One of these competence centers is being established in Chemnitz. It is here where a consortium headed by Chemnitz University of Technology’s Institute of Industrial Management and Factory Systems (IBF) had applied with the “Digital produzieren in Sachsens Mittelstand” [Producing Digitally in Saxony’s SMEs] project for financial support provided by the BMWi within the scope of the funding initiative “Mittelstand 4.0 – Digitale Produktions- und Arbeitsprozesse” [SME 4.0 – Digital Production and Work Processes]. The competence center is to provide these companies with the opportunity of testing their own technical developments as well as interfaces to products and/or customers on site under professional guidance. In addition, the companies are given expert advice on new digital applications, issues revolving around the costs, and safety aspects associated with the introduction of Industry 4.0 technologies.

The Chemnitz-based IBF institute as well as the Chemnitz Chamber of Industry and Commerce also participate in the optimization of business and production processes within the scope of the “Mittelstand 4.0 Agentur Prozesse” [SME 4.0 Agency Processes] platform.

And the “Kompetenzzentrum Digitales Handwerk, Schaufenster Ost” [Competence Center Digital Crafts, Showcase East Germany] is an initiative of the Dresden Chamber of Crafts. Here, the “expansion of services for IT supported business models” is in the foreground.

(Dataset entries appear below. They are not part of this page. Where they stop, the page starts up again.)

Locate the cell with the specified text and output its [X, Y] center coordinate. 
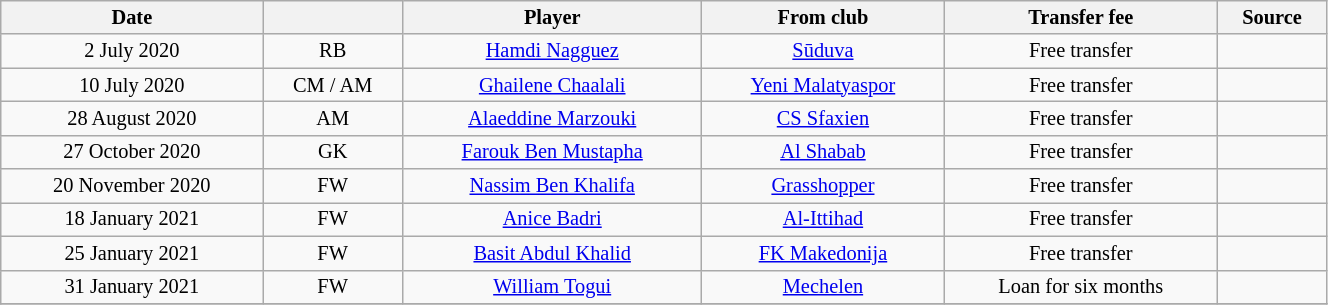
AM [333, 118]
Mechelen [823, 287]
Source [1272, 17]
25 January 2021 [132, 253]
Anice Badri [552, 219]
Date [132, 17]
GK [333, 152]
CM / AM [333, 85]
18 January 2021 [132, 219]
Ghailene Chaalali [552, 85]
Basit Abdul Khalid [552, 253]
28 August 2020 [132, 118]
Grasshopper [823, 186]
FK Makedonija [823, 253]
Transfer fee [1081, 17]
10 July 2020 [132, 85]
27 October 2020 [132, 152]
Player [552, 17]
CS Sfaxien [823, 118]
2 July 2020 [132, 51]
Hamdi Nagguez [552, 51]
31 January 2021 [132, 287]
From club [823, 17]
Al-Ittihad [823, 219]
RB [333, 51]
Nassim Ben Khalifa [552, 186]
Sūduva [823, 51]
20 November 2020 [132, 186]
Alaeddine Marzouki [552, 118]
Farouk Ben Mustapha [552, 152]
Al Shabab [823, 152]
William Togui [552, 287]
Yeni Malatyaspor [823, 85]
Loan for six months [1081, 287]
Locate the cell with the specified text and output its [x, y] center coordinate. 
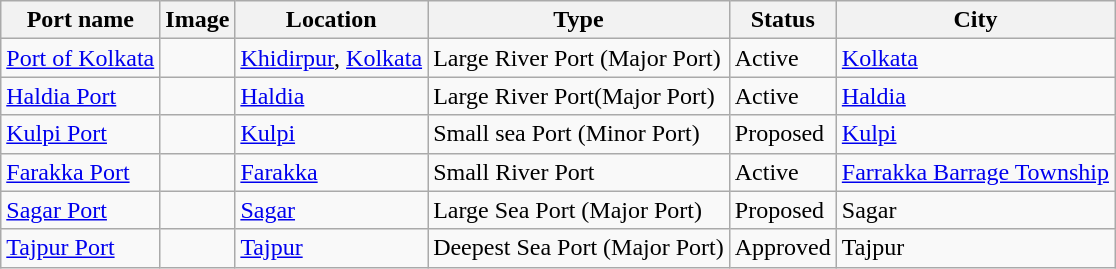
Tajpur Port [80, 248]
Farrakka Barrage Township [975, 172]
Large Sea Port (Major Port) [579, 210]
Type [579, 20]
Haldia Port [80, 96]
Image [198, 20]
Location [332, 20]
Large River Port(Major Port) [579, 96]
Farakka [332, 172]
Sagar Port [80, 210]
City [975, 20]
Small sea Port (Minor Port) [579, 134]
Kolkata [975, 58]
Small River Port [579, 172]
Large River Port (Major Port) [579, 58]
Deepest Sea Port (Major Port) [579, 248]
Kulpi Port [80, 134]
Port name [80, 20]
Khidirpur, Kolkata [332, 58]
Approved [782, 248]
Farakka Port [80, 172]
Port of Kolkata [80, 58]
Status [782, 20]
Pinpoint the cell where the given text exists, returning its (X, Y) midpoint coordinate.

"Tomahawk 2"-Mikrochip, entwickelt vom Vodafone Chair Mobile Communications Systems an der Technischen Universität Dresden

Source: Saxony Economic Development Corporation (WFS) / photo: Jürgen Lösel


  • Vodafone and the TU Dresden: World Record in Data Transmission

The Vodafone Endowment Chair Mobile Communications Systems at Dresden University of Technology (TU Dresden) is the leading research institute for the mobile communication of tomorrow. Together with Vodafone, the Chair already developed the LTE successor “LTE Advanced.” The first transmitters were activated in 2013. Thanks to this cooperation, it was also possible to establish a new world record (10.2 Gbit/s) in mobile data transmission outside a lab setting in 2015. In order to develop 5G even further, the Chair founded the “5G Lab Germany” in 2014 where more than 500 scientists conduct research together.

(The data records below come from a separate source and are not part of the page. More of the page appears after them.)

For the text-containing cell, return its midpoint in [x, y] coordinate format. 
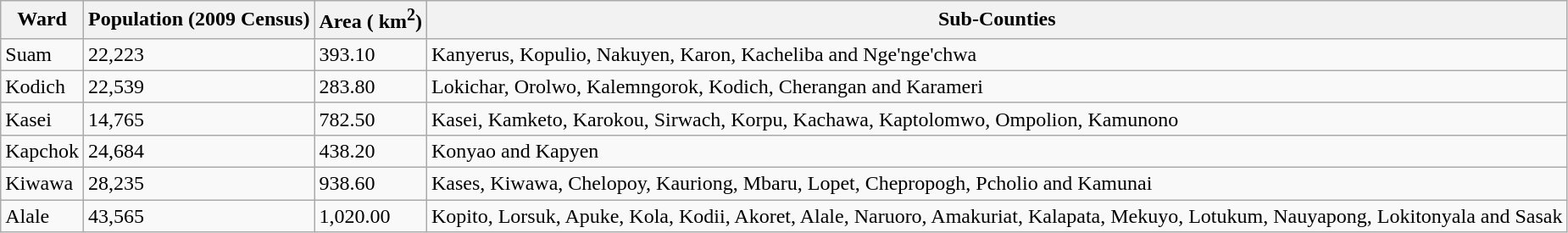
43,565 [198, 216]
24,684 [198, 151]
Kodich [42, 86]
438.20 [371, 151]
Kasei, Kamketo, Karokou, Sirwach, Korpu, Kachawa, Kaptolomwo, Ompolion, Kamunono [997, 119]
393.10 [371, 54]
22,539 [198, 86]
Kanyerus, Kopulio, Nakuyen, Karon, Kacheliba and Nge'nge'chwa [997, 54]
Kopito, Lorsuk, Apuke, Kola, Kodii, Akoret, Alale, Naruoro, Amakuriat, Kalapata, Mekuyo, Lotukum, Nauyapong, Lokitonyala and Sasak [997, 216]
Ward [42, 20]
Alale [42, 216]
Suam [42, 54]
Kasei [42, 119]
Kiwawa [42, 184]
Area ( km2) [371, 20]
14,765 [198, 119]
Population (2009 Census) [198, 20]
Lokichar, Orolwo, Kalemngorok, Kodich, Cherangan and Karameri [997, 86]
782.50 [371, 119]
283.80 [371, 86]
938.60 [371, 184]
Kases, Kiwawa, Chelopoy, Kauriong, Mbaru, Lopet, Chepropogh, Pcholio and Kamunai [997, 184]
28,235 [198, 184]
Kapchok [42, 151]
22,223 [198, 54]
Sub-Counties [997, 20]
1,020.00 [371, 216]
Konyao and Kapyen [997, 151]
Output the [x, y] coordinate of the center of the cell containing the given text.  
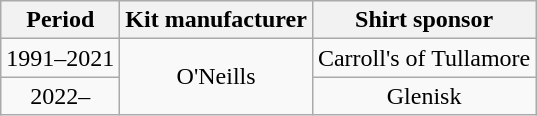
1991–2021 [60, 58]
O'Neills [216, 77]
Glenisk [424, 96]
Carroll's of Tullamore [424, 58]
2022– [60, 96]
Kit manufacturer [216, 20]
Period [60, 20]
Shirt sponsor [424, 20]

  • “Tomahawk” Zeros in on 5G

That sounds more violent than it actually is. “Tomahawk” is an ultra efficient microchip which represents the next decisive step on the way towards mobile communication of the 5th generation (5G). The Dresden researchers at the TU Dresden’s Vodafone Chair who developed the chip are global leaders when it comes to further advancing mobile message systems. In addition to Vodafone, the industrial partners of the research team include such other global players as the Deutsche Telekom, National Instruments, Nokia, or Huawei corporations.

  • Test Track for the Future of Mobile Communication

The fastest of the about 24,000 base stations with which Vodafone operates its mobile communication network in Germany stands in Dresden: It already supports the future standard “5G” (= “5th generation”) and transmits data at speeds of more than 10 gigabits per second (Gbs). The base station is part of a test track that was built within the scope of the “5G Lab Germany” at the TU Dresden.

  • Deutsche Telekom Focuses on 5G Research in Saxony

Saxony’s voice along the path towards a global communication standard 5G is getting even louder. Since early 2016, the Deutsche Telekom corporation has not only been the new industrial partner of the “5G Lab Germany;” with immediate effect, it also finances the already existing Chair Mobile Communications Systems at Dresden University of Technology.